次の問い ->
1. 下の課題文に出てくる企業名をすべて挙げなさい。
2. 下の課題文から、「キャンパスの快適さなどは前ほ」で始まり「は、今後増えると考えられる。」で終わる部分を、一字も変えずに引用しなさい。

── 課題文

キャンパスの快適さなどは前ほど魅力ではなくなり、キャリアデザインのトリレンマからは「場所」が外されることになる日も近いかもしれない。

通勤とリモートのハイブリッド型が増える

フェイスブックやツイッターが永続的にリモートワークを推進する方針を示したのも、優秀な社員を確保するためだといえる。グーグルは、リモートワークを2021年9月まで延長することを発表した。ただし、社員の職種や居住地域のコロナ感染リスクによっては、割り当てられたオフィスから通勤距離内に住む必要があり、週に3日は会社に来ることを義務付けた。

社員を通勤可能な範囲に居住させ、社員間のコラボレーションを促すために定期的にオフィスに通勤させるハイブリッド型モデルは、今後増えると考えられる。

その一方で、シリコンバレーは物価が上がっていることもあり、ここ数年はエクソダス(集団退去)が進んでいる。「脱シリコンバレー」とも言われるようになっていたので、今後もその動きが強まっていくものと予想される。

────
── 生データ

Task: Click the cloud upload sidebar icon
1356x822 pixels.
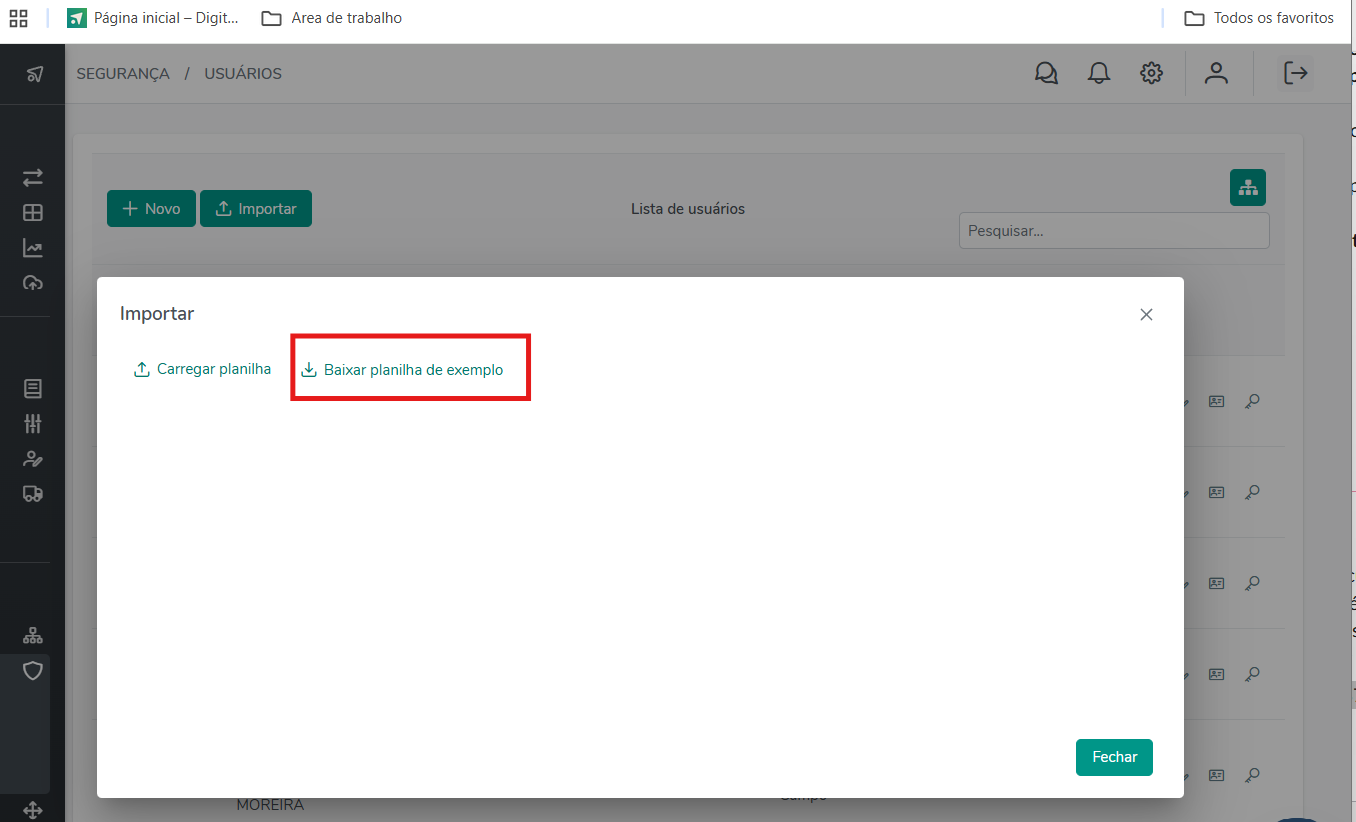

────

解答一覧 ->
1. フェイスブック、ツイッター、グーグル

2.
キャンパスの快適さなどは前ほど魅力ではなくなり、キャリアデザインのトリレンマからは「場所」が外されることになる日も近いかもしれない。

通勤とリモートのハイブリッド型が増える

フェイスブックやツイッターが永続的にリモートワークを推進する方針を示したのも、優秀な社員を確保するためだといえる。グーグルは、リモートワークを2021年9月まで延長することを発表した。ただし、社員の職種や居住地域のコロナ感染リスクによっては、割り当てられたオフィスから通勤距離内に住む必要があり、週に3日は会社に来ることを義務付けた。

社員を通勤可能な範囲に居住させ、社員間のコラボレーションを促すために定期的にオフィスに通勤させるハイブリッド型モデルは、今後増えると考えられる。